A lei 14.596/23, que trata das regras de preços de transferência, tem gerado discussões sobre sua aplicabilidade às remessas efetuadas ao exterior em razão de um contrato de compartilhamento de custos e despesas (cost sharing agreements).
O art. 3º da lei 14.596/23 trata como transação controlada “qualquer relação comercial ou financeira entre 2 ou mais partes relacionadas, estabelecida ou realizada de forma direta ou indireta, incluídos contratos ou arranjos sob qualquer forma e série de transações”.
O art. 3º, inciso IV, da IN/RFB 2.161/23 trata como transação controlada os “contratos de compartilhamento de custos”.
Além disso, o art. 53 dessa normativa faculta ao contribuinte a adoção de uma abordagem simplificada. Com isso, a remuneração dos serviços de baixo valor agregado (back office e atividades-meio, por exemplo) terá uma margem de lucro bruto, calculada sobre a totalidade dos custos diretos e indiretos relativos à transação, de no mínimo 5% (prestador de serviços no Brasil), e no máximo 5% (prestador situado no exterior).
Acreditamos que essas regras, que versam sobre preço de transferência, não podem influenciar a controvérsia sobre a incidência de PIS/Cofins Importação, Cide, e ISS sobre as remessas efetuadas ao exterior em um contexto de contrato de compartilhamento de custos e despesas.
O art. 3º da lei 14.596/23 estabelece textualmente que “o disposto nesta lei aplica-se na determinação da base de cálculo do IRPJ e da CSLL”. Logo, essa regra é inaplicável ao PIS/Cofins-Importação, Cide, e ISS sobre remessas ao exterior.
Por mais que o art. 3º da lei 14.596/23 trate como transação controlada qualquer relação financeira entre partes relacionadas, incluídos contratos ou arranjos sob qualquer forma, essa regra não impacta os fatos geradores dos tributos que atingem as remessas ao exterior feitas em razão de um contrato internacional de rateio de despesas.
Esse cenário, por si só, justifica a inaplicabilidade da legislação de preços de transferência às remessas derivadas de um cost sharing internacional, inclusive da regra infralegal que trata de um “serviço de baixo valor agregado”.
Os contratos de compartilhamento de despesas não se confundem com contratos de prestação de serviços.
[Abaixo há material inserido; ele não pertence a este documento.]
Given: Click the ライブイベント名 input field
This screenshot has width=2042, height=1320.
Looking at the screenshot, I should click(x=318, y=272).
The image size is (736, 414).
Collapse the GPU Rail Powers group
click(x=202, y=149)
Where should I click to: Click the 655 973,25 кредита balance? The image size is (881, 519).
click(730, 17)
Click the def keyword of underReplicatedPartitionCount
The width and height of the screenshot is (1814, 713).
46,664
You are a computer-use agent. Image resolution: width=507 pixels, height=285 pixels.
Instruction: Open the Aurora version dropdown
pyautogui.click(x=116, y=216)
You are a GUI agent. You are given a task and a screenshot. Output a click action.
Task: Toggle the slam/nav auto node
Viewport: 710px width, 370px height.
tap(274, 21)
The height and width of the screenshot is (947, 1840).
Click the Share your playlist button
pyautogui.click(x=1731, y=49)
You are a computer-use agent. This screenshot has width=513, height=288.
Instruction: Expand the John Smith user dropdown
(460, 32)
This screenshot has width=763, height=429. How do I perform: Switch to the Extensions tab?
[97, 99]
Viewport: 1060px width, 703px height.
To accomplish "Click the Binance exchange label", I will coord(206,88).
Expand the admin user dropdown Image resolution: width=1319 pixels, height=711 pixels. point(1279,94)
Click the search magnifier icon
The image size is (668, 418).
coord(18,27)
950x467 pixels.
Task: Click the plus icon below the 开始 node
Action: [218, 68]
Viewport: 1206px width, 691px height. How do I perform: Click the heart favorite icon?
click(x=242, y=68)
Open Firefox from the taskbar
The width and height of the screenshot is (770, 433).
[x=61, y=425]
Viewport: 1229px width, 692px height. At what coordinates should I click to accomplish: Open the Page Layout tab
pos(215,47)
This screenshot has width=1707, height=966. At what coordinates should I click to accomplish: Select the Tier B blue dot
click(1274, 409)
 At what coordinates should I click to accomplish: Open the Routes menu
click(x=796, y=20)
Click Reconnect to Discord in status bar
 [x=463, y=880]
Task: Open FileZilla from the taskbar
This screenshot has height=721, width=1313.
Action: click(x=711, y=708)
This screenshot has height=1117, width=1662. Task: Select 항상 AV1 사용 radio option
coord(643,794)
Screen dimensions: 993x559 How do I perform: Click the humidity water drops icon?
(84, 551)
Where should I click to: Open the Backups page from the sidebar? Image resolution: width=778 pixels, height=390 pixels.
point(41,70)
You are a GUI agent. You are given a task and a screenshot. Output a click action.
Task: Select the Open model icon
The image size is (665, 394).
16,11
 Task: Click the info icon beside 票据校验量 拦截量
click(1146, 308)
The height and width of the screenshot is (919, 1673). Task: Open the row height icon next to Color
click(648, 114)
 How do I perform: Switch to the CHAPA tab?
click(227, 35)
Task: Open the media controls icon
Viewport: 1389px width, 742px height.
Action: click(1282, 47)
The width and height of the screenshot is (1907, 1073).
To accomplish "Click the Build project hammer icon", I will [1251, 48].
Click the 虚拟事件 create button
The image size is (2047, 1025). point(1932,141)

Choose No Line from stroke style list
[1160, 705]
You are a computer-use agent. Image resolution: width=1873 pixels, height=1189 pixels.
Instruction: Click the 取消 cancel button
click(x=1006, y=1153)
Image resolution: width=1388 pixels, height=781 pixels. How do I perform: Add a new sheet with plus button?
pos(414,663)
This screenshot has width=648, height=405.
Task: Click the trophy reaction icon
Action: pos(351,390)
Enquanto estes pressupõem bilateralidade (sinalagma) e onerosidade, os cost sharing têm natureza associativa e não envolvem lucro proveniente de uma contraprestação; afinal, consistem na divisão de despesas entre as partes envolvidas no contrato de rateio.
Na estrutura de centralização de custos, cada participante assume sua fração das despesas, e os valores remetidos à centralizadora estrangeira objetivam recompor os dispêndios por ela antecipados, sem configurar receita ou contraprestação por serviços. A entidade centralizadora não aufere lucros nem presta serviços às demais; apenas concentra o pagamento de despesas comuns, que seriam incorridas de toda forma pelas participantes. Trata-se, como se vê, de mera recomposição patrimonial, e não de receita.
Por qualquer perspectiva, inexiste espaço para tributar, pelo PIS/Cofins-Importação, Cide e ISS, as remessas ao exterior realizadas em um contexto de contrato internacional de rateio de despesas, sendo infundada eventual tentativa de aplicação da legislação de preços de transferência.